# Portfolio VaR Backtesting Simulation

This notebook simulates portfolio log returns and compares three parametric Value-at-Risk (VaR) approaches.  
It then backtests these models with 1-day and 10-day horizons (both overlapping and non-overlapping) using Kupiec tests.

---

## User Parameters

At the top of the script you can adjust:

- `NUM_ASSETS` : number of assets  
- `NUM_DAYS` : sample length  
- `CONF_LEVEL` : confidence level (e.g. 0.99)  
- `HOLDING_PERIOD` : horizon in days (e.g. 10)  
- `WINDOW_TYPE` : covariance estimation ("rolling" or "ema")  
- `WINDOW` / `DECAY` : window size or decay factor  
- `CORR_REGIME` : correlation structure ("high", "medium", "low")  
- `N_CLUSTERS` : number of correlation clusters  
- `VOL_REGIME` : volatility regime ("high", "medium", "low")  
- `PORTFOLIO_MIX` : "fixed" (static weights) or "dynamic" (time-varying)  
- `ALLOW_SHORTS` : allow individual short positions  
- `NET_BIAS` : overall net tilt: +1 = long, 0 = neutral, -1 = short  

**Note:** Portfolio weights are always scaled so that gross exposure = 1  
(sum of absolute weights = 1). VaR is reported as % of portfolio value.

---

## VaR Methods (mean = 0 assumed)

| Method         | Assumption                        | Formula (h = horizon, σ = volatility, z = quantile)        | VaR reported |
|----------------|-----------------------------------|------------------------------------------------------------|--------------|
| Normal-Simple  | Simple returns ~ Normal           | VaR = - z · σ · √h                                         | Simple %     |
| Lognormal      | Log returns ~ Normal              | VaR = - ( exp(z · σ · √h) - 1 )                            | Simple %     |
| Normal-Log     | Log returns ~ Normal              | VaR = - z · σ · √h                                         | Log returns → converted to simple % for backtesting |

**Note:** Although Normal-Log is the most statistically accurate in log space, for backtesting we care about exceedances in *portfolio value (% terms)*.  
Therefore Lognormal VaR is the most consistent with both the data-generating process and the exceedance criterion.

---

## Backtesting

- Realized portfolio P&L is always converted into **simple % returns**.  
- All three VaR estimates are expressed in **simple % terms** before exceedance checks.  
- This ensures a fair and consistent comparison: exceedances mean "portfolio value dropped below VaR by more than X%".  

Expected performance:  
- Lognormal VaR should be best calibrated.  
- Normal-Log close at short horizons but less consistent when converted to % terms.  
- Normal-Simple weakest, especially at longer horizons or higher volatility.

In [11]:
import numpy as np
import pandas as pd
from scipy.stats import norm, chi2

# -------------------------
# USER PARAMETERS (TOGGLES)
# -------------------------
NUM_ASSETS     = 5
NUM_DAYS       = 10_000
CONF_LEVEL     = 0.99
HOLDING_PERIOD = 10        # scaling horizon
WINDOW_TYPE    = "rolling"     # "rolling" or "ema"
WINDOW         = 250
DECAY          = 0.94

CORR_REGIME    = "medium"  # "high", "medium", "low"
N_CLUSTERS     = 3         # number of correlation clusters
VOL_REGIME     = "medium"  # "high", "medium", "low"
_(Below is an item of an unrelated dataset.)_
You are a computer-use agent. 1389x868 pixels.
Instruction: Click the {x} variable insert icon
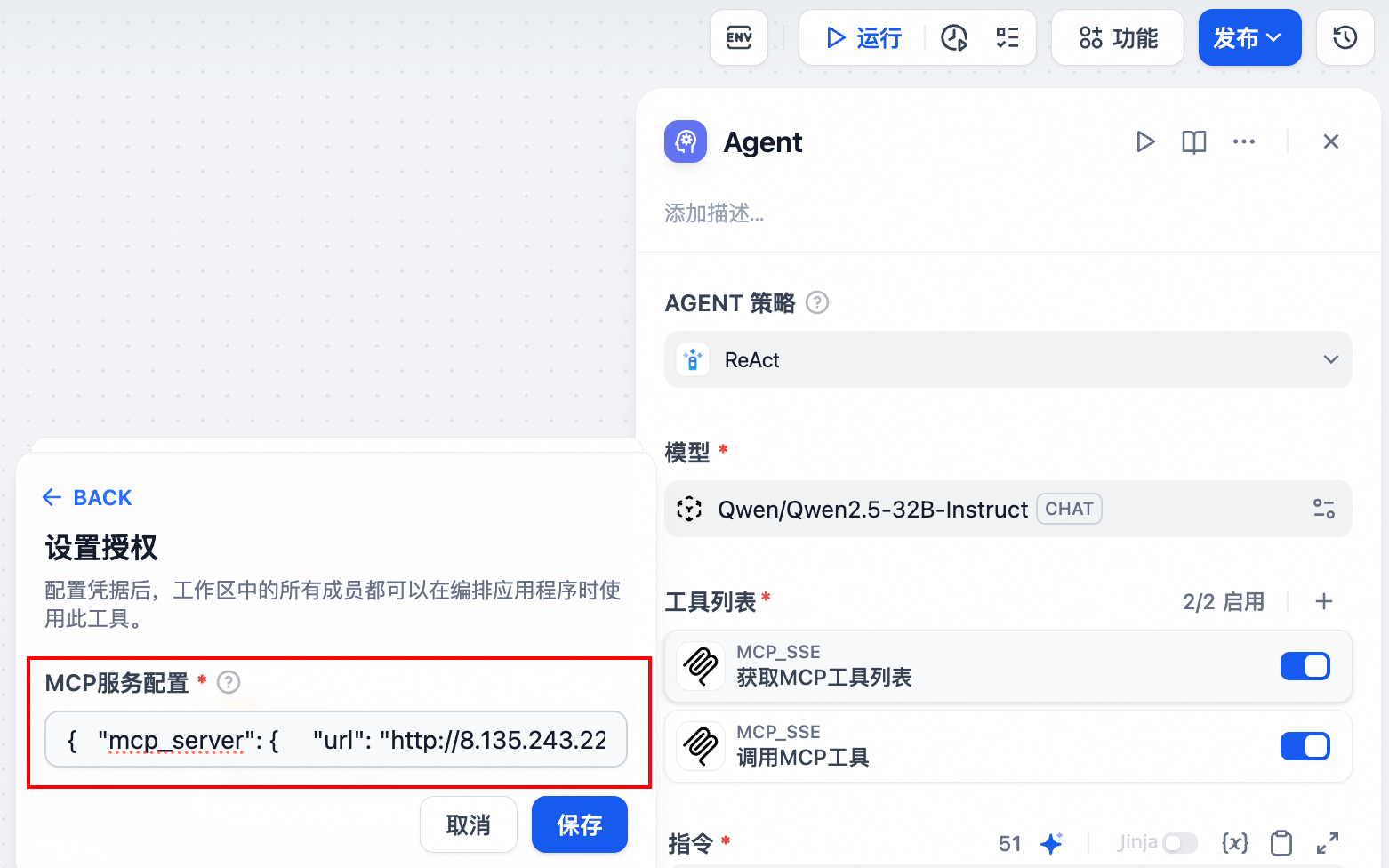1235,842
PORTFOLIO_MIX  = "fixed" # "fixed" or "dynamic"
ALLOW_SHORTS   = True      # allow individual assets to be short?

# NET_BIAS controls the overall tilt of the portfolio:
#   +1.0 → net long
#    0.0 → market neutral
#   -1.0 → net short
NET_BIAS       = 0.0       


# -------------------------
# CORRELATION GENERATOR
# -------------------------
def generate_clustered_corr(n_assets, n_clusters=2, regime="medium", seed=None):
    if seed is not None:
        np.random.seed(seed)

    if regime == "high":
        within_range = (0.6, 0.9)
        between_range = (0.3, 0.6)
    elif regime == "medium":
        within_range = (0.3, 0.6)
        between_range = (0.1, 0.3)
    elif regime == "low":
        within_range = (0.05, 0.2)
        between_range = (0.0, 0.1)
    else:
        raise ValueError("regime must be 'high', 'medium', or 'low'")

    clusters = np.random.choice(n_clusters, size=n_assets)
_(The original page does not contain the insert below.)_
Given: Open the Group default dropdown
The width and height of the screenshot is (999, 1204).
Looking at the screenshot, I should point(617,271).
    corr = np.eye(n_assets)
    for i in range(n_assets):
        for j in range(i+1, n_assets):
            if clusters[i] == clusters[j]:
                rho = np.random.uniform(*within_range)
            else:
                rho = np.random.uniform(*between_range)
            corr[i, j] = corr[j, i] = rho

    eigvals, eigvecs = np.linalg.eigh(corr)
    eigvals[eigvals < 1e-6] = 1e-6
    corr_psd = eigvecs @ np.diag(eigvals) @ eigvecs.T

    d = np.sqrt(np.diag(corr_psd))
    corr_psd = corr_psd / d[:, None] / d[None, :]

    return corr_psd, clusters


# -------------------------
# VOLATILITY GENERATOR
# -------------------------
def assign_vols(n_assets, regime="medium", seed=None):
    if seed is not None:
        np.random.seed(seed)

    if regime == "high":
        vol_range = (0.03, 0.05)
    elif regime == "medium":
        vol_range = (0.01, 0.02)
    elif regime == "low":
        vol_range = (0.005, 0.01)
    else:
        raise ValueError("regime must be 'high', 'medium', or 'low'")

    return np.random.uniform(*vol_range, size=n_assets)


# -------------------------
# SUPPORT FUNCTIONS
# -------------------------
def kupiec_test(exceedances, T, alpha):
    N = exceedances.sum()
    p_hat = N / T
    q = 1 - alpha
    if N == 0 or N == T:
        LR = 0.0
    else:
        LR = -2 * (np.log((1-q)**(T-N) * (q**N)) -
                   np.log((1-p_hat)**(T-N) * (p_hat**N)))
    p_value = 1 - chi2.cdf(LR, 1)
    return N, LR, p_value


def portfolio_weights(t, n, mode="fixed",
                      allow_shorts=True, net_bias=0.0):
    if mode == "fixed":
        np.random.seed(123)
        w = np.random.randn(n) if allow_shorts else np.random.rand(n)
    else:
        base = np.sin(2*np.pi*t/500 + np.arange(n)) + np.random.normal(0, 0.1, n)
        w = base if allow_shorts else np.abs(base)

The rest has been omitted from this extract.